- [What you are asked to do] Starting with the line with "At what coordinates should I click to accomplish: Click" and going on through the end of the data, write out each line again, requests included, and multiply every coordinate in the answers by 0.8, rounding to whole numbers with halves rounded up. Give only those lines, and leave the pictures out.

◆ ◆ ◆

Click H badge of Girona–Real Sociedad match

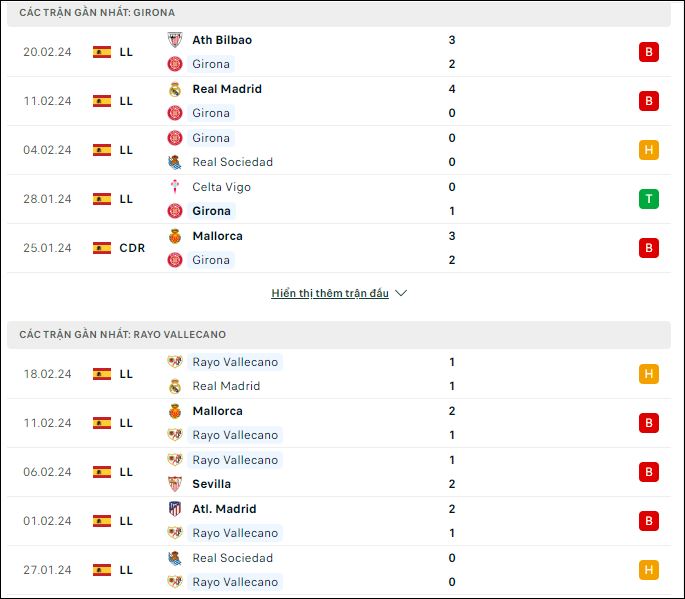[649, 150]
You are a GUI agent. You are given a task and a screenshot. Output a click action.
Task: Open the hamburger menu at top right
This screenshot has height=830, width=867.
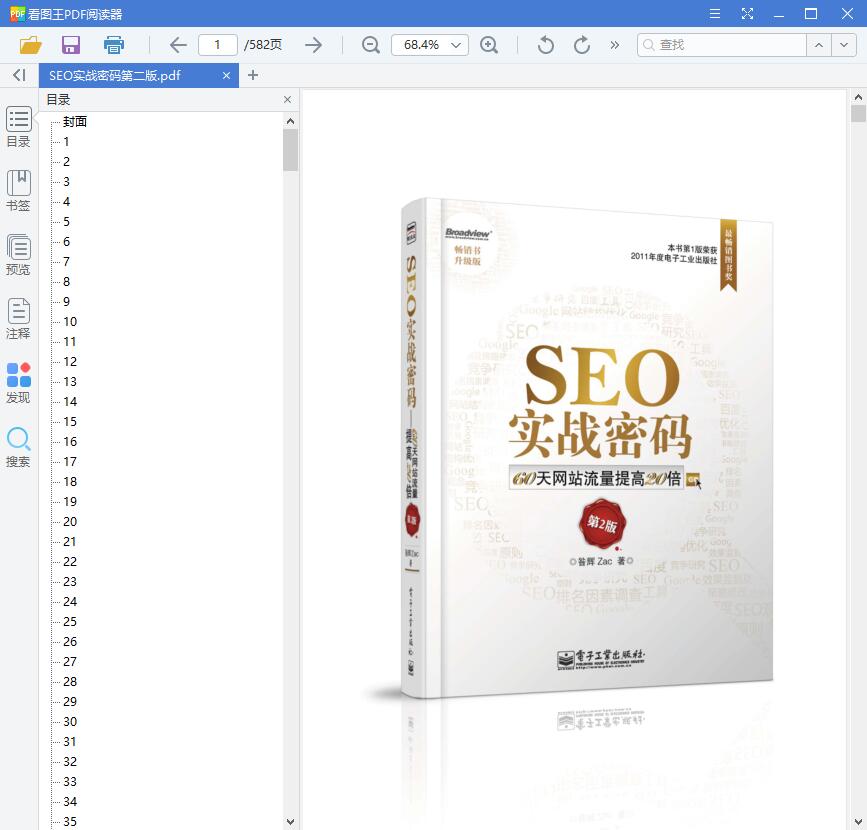(x=714, y=15)
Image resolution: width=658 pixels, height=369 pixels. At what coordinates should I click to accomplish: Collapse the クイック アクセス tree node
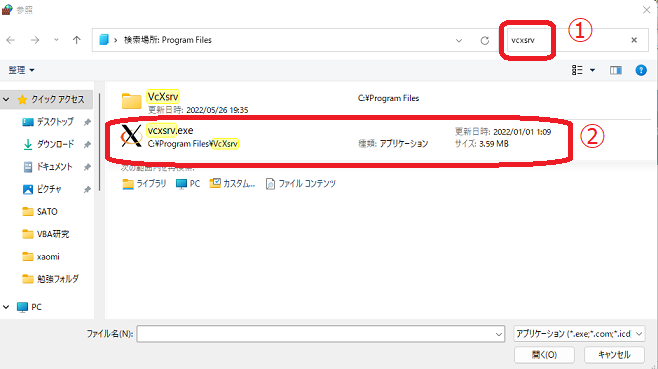pyautogui.click(x=6, y=99)
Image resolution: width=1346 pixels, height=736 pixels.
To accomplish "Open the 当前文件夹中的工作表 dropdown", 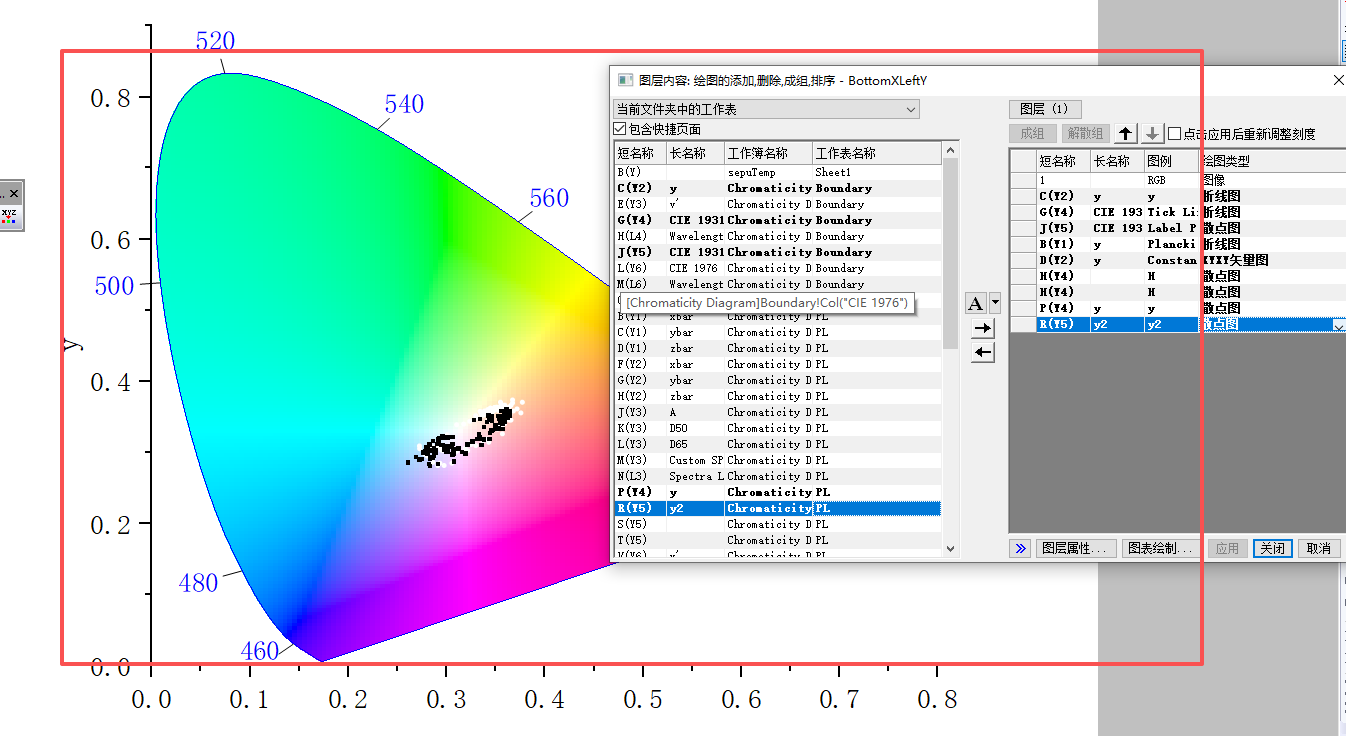I will pos(911,109).
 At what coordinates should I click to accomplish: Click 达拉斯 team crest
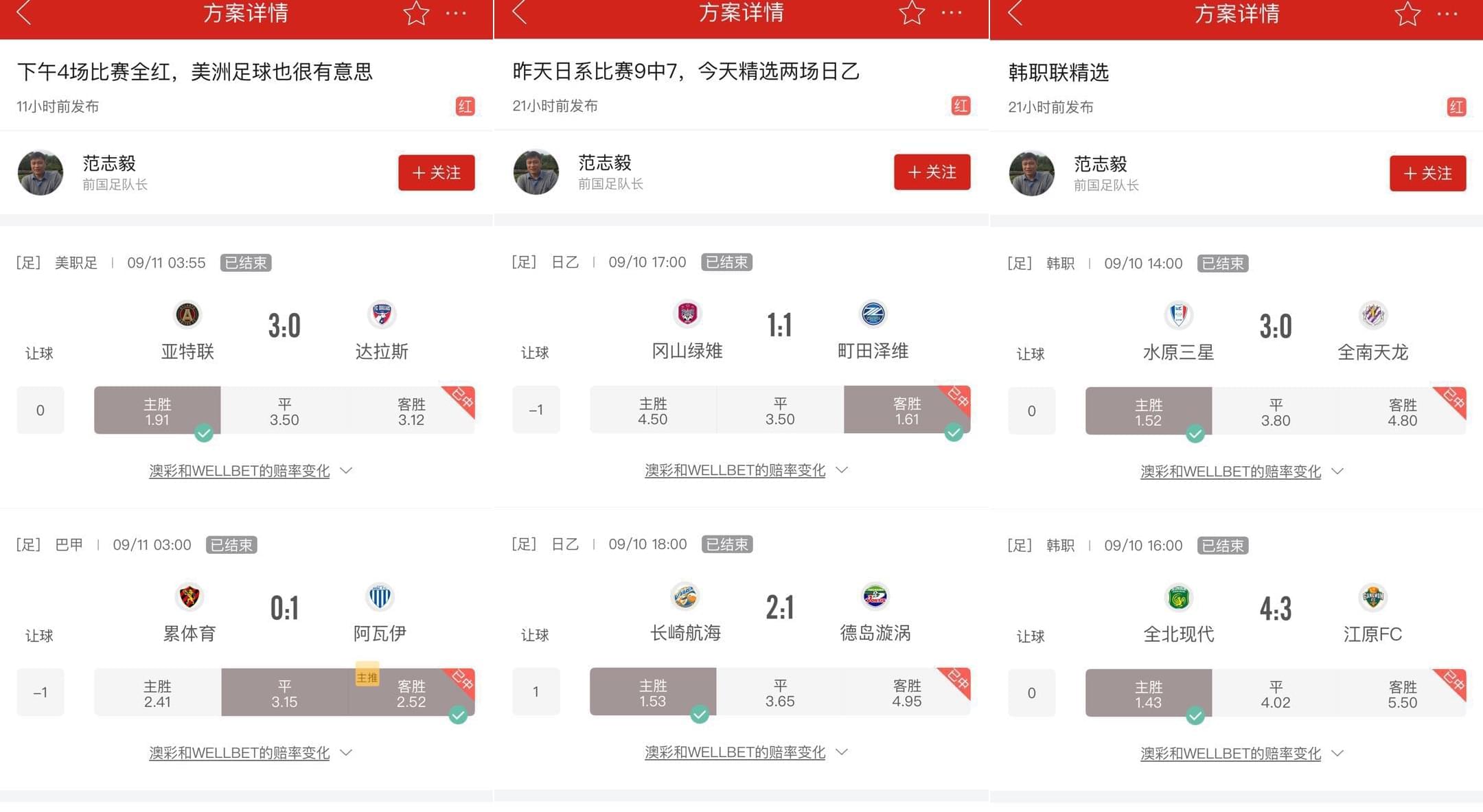coord(381,314)
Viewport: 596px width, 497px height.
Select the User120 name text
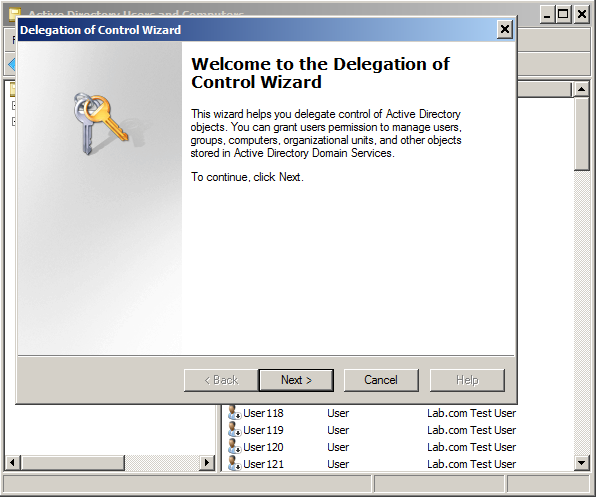263,447
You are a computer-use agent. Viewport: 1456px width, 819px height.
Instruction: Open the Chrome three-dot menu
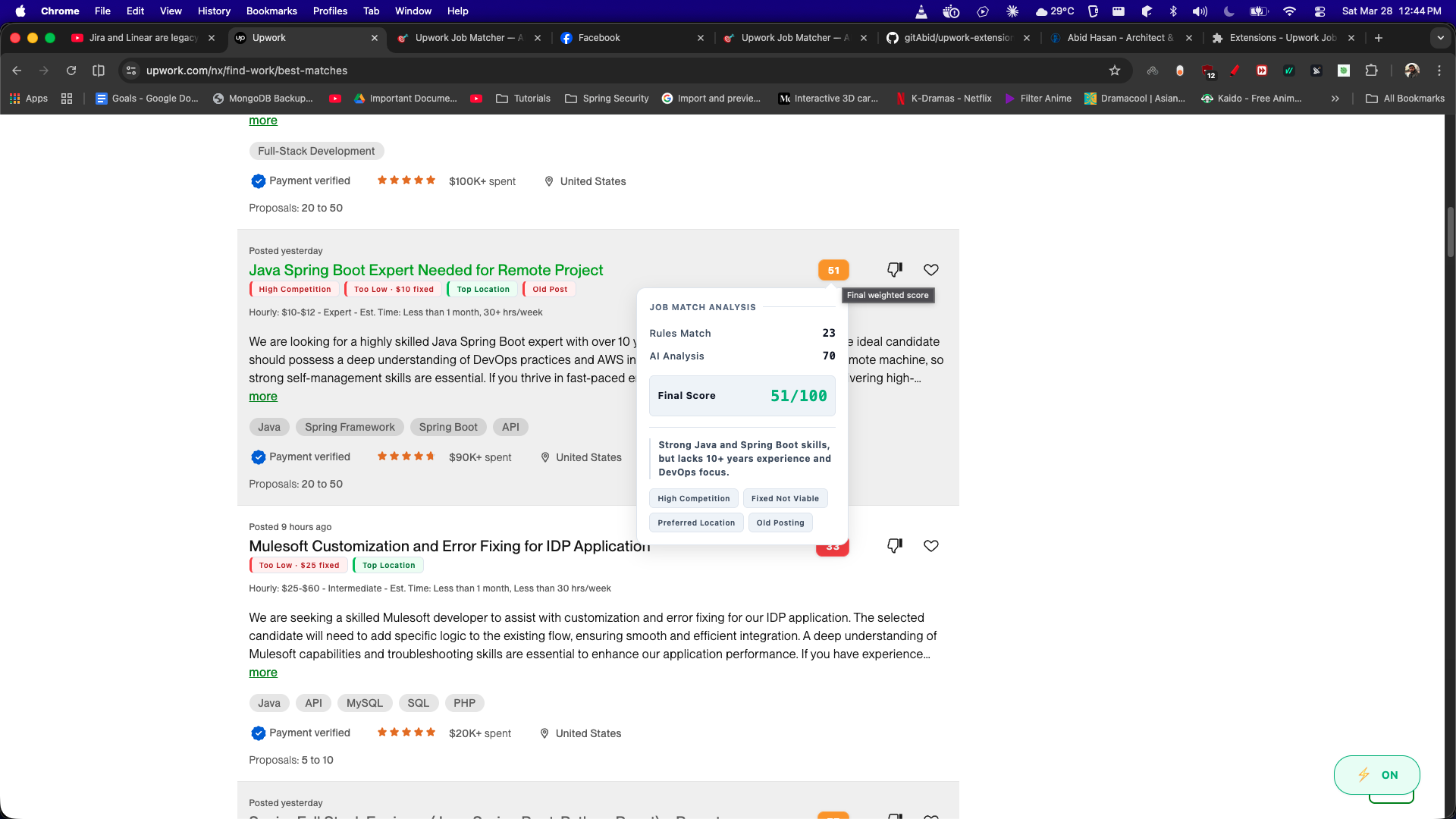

◆ ◆ ◆

- [Task result]
 At what coordinates should I click to accomplish: Click 达拉斯 team crest
coord(305,251)
Viewport: 596px width, 497px height.
Select the User120 name text
210,358
You are a computer-use agent. Viewport: 1456px width, 819px height.
Instruction: Open the Chrome three-dot menu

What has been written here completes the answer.